La storia del militante della sinistra extraparlamentare assassinato a Cinisi il 9 maggio del 1978
Ricorre oggi il 41° anniversario della morte di Giuseppe "Peppino" Impastato, il giornalista di Cinisi che denunciò i crimini della mafia locale e che, il 9 maggio 1978, fu barbaramente ucciso. Un delitto di mafia che Cosa Nostra cercò di mascherare come un attentato terroristico (nello stesso nefasto giorno per l'Italia fu rinvenuto a Roma il cadavere di Aldo Moro), grazie anche alla complicità di numerose persone che hanno impedito l' accertamento della verità.
I depistaggi sulla morte di Impastato furono riconosciuti nella sentenza di condanna a 30 anni emessa dai giudici della corte d'assise il 5 marzo 2001 nei confronti del boss Vito Palazzolo, che era già deceduto, accusato di essere il mandante del delitto.

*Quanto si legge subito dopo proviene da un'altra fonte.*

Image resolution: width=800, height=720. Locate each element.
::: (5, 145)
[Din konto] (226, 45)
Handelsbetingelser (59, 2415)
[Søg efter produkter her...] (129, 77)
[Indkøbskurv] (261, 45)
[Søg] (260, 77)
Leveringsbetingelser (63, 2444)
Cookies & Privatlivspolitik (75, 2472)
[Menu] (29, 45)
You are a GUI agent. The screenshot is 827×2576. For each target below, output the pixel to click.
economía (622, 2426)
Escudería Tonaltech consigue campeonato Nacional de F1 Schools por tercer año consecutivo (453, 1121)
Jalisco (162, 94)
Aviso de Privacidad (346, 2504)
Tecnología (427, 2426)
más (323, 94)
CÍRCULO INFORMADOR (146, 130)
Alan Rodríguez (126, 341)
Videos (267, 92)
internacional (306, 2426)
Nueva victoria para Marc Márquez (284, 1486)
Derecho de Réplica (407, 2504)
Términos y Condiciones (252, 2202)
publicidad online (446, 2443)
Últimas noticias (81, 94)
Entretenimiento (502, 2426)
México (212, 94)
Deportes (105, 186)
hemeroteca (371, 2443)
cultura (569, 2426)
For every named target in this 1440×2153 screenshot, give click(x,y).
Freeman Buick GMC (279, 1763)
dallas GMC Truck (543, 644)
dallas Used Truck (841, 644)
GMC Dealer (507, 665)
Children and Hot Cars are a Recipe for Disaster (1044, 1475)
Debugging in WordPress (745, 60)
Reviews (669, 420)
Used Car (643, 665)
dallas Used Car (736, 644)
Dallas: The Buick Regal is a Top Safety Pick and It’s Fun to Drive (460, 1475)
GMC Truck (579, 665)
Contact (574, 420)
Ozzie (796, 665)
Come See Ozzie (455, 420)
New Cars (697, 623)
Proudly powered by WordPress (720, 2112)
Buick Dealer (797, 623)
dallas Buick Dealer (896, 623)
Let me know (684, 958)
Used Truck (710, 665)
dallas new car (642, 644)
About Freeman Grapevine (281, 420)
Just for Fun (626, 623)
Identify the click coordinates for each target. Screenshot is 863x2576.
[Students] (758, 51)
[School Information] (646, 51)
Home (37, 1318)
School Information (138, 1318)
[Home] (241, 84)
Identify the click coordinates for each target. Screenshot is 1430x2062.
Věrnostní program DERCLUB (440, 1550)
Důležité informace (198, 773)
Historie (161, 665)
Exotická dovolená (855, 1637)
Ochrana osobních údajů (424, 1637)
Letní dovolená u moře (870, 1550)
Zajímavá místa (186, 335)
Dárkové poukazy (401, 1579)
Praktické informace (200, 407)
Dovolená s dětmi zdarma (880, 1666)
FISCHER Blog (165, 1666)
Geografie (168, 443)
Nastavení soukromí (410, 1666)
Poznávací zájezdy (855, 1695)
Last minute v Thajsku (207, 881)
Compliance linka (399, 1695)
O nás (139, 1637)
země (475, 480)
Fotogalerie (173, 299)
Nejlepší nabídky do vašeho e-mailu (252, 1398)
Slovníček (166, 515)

Una tesi ribadita un anno dopo dal pm Franca Imbergamo durante la requisitoria del processo che si è conclusa con la condanna a 30 anni anche per un altro boss, Gaetano Badalamenti, che all'epoca era detenuto negli Stati Uniti per traffico di stupefacenti. Per l'uccisione di Impastato sono stati celebrati due processi, ognuno con un solo imputato. In entrambi è emersa «una sconcertante sequela di omissioni, ritardi, negligenze e approssimazioni nella raccolta delle prove», ed ancora «un sistematico travisamento dei dati di fatto e delle informazioni raccolte durante i primi accertamenti investigativi».